The Finer Points of Death Stranding’s "Social Strand System": Connecting Humanity, One Package at a Time

One of the game’s most oddly touching aspects is the "Social Strand System," where players can leave ladders, ropes, and even rest shelters for each other. It’s a digital nod to the camaraderie of the everyday courier—leave a helping hand for your fellow deliverer because we’re all in this madness together. You might find a thoughtfully placed ladder over a crevasse, or perhaps a power generator to recharge your exoskeleton, left by a fellow player in solidarity. This subtle connectivity is Kojima’s way of saying, “We’re all just trying to get by, one package at a time,” whether you’re in a digital wasteland or delivering pizzas in rush hour.
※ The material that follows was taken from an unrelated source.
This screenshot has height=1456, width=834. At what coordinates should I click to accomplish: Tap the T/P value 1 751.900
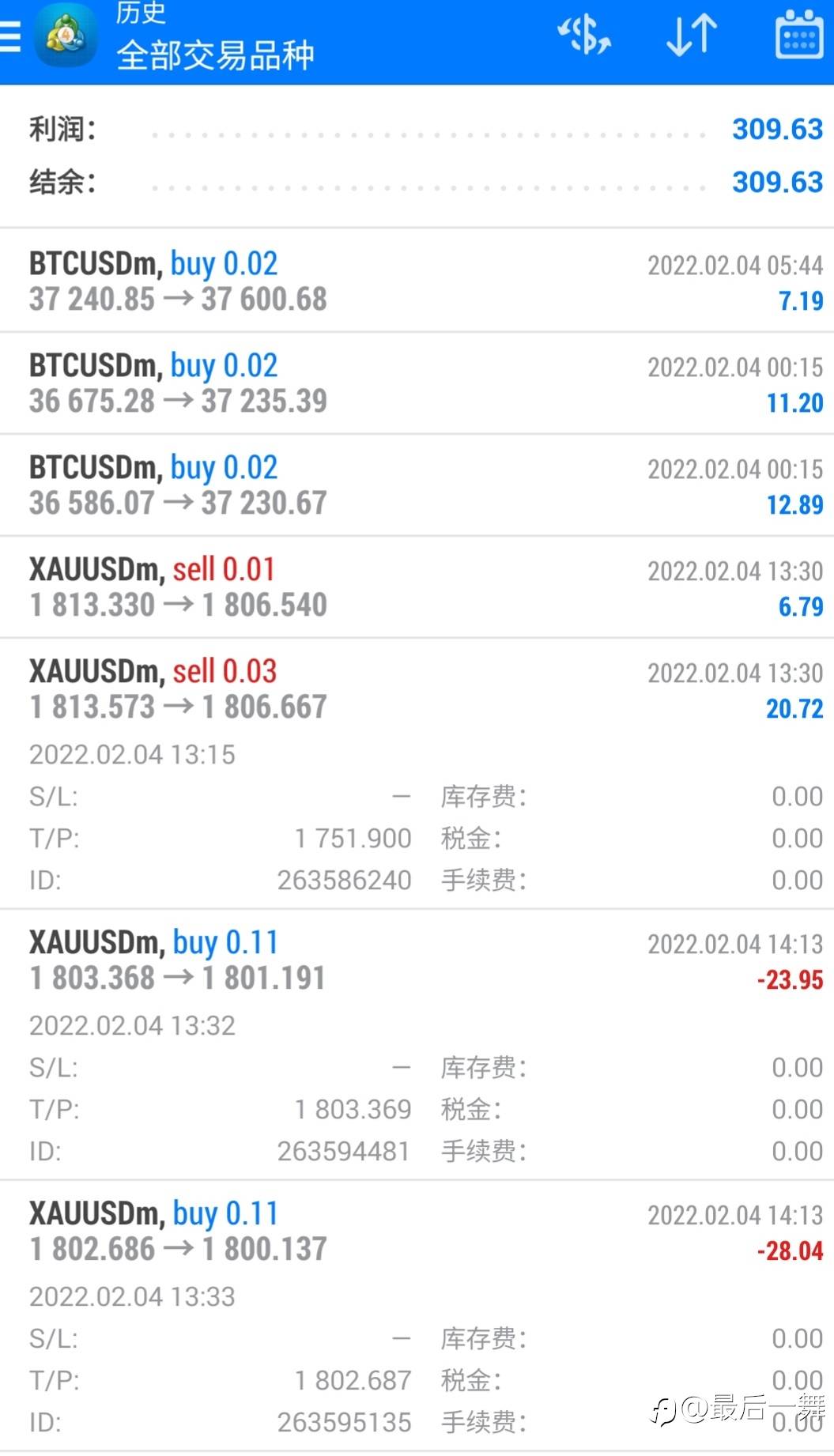coord(353,838)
The Subtle Art of Package Management: Because It’s Not Just About Getting There, It’s About What’s Inside

If you thought Amazon Prime had high standards, think again. In Death Stranding, each package is as fragile as your grandmother’s porcelain figurine collection. You can’t just throw it in the back of a truck and speed off—oh no. Sam has to carefully stack everything, redistributing weight every time he picks up a new parcel. Get careless, and that precious cargo will start slipping and sliding, and you'll be left with a pile of broken goods and the taste of failure. There’s something beautiful in the absurdity of it all, in meticulously planning your delivery route and inventory like a war general preparing for battle.

The game even tracks package damage, making sure that every scratch on your box of emergency supplies is noted and judged. It’s a reminder of the precision, care, and finesse that our real-world delivery folks put into getting us our orders intact. Kojima, in his infinite wisdom, wants you to understand: logistics is a battlefield, and every delivery is a victory over chaos.

Final Verdict: A Game That’s Too Real (But In a Good Way)

Death Stranding doesn’t just let you play a deliveryman—it makes you feel what it’s like to be a deliveryman in a world where everything is actively working against you. The terrain is punishing, the cargo is precious, and every moment outside is another opportunity for your mortality to come into sharp, uncomfortable focus. In a world where we’re used to instant gratification and two-day shipping, Death Stranding dares to remind us that behind every package is a journey, and behind every delivery, a person.

So, the next time you get a package delivered on time, consider giving a nod to your local delivery person. After all, they’re the real-life Sam Porter Bridges, braving storms, braving rude customers, and occasionally dodging metaphoric BTs—all to bring you that scented candle you just had to have.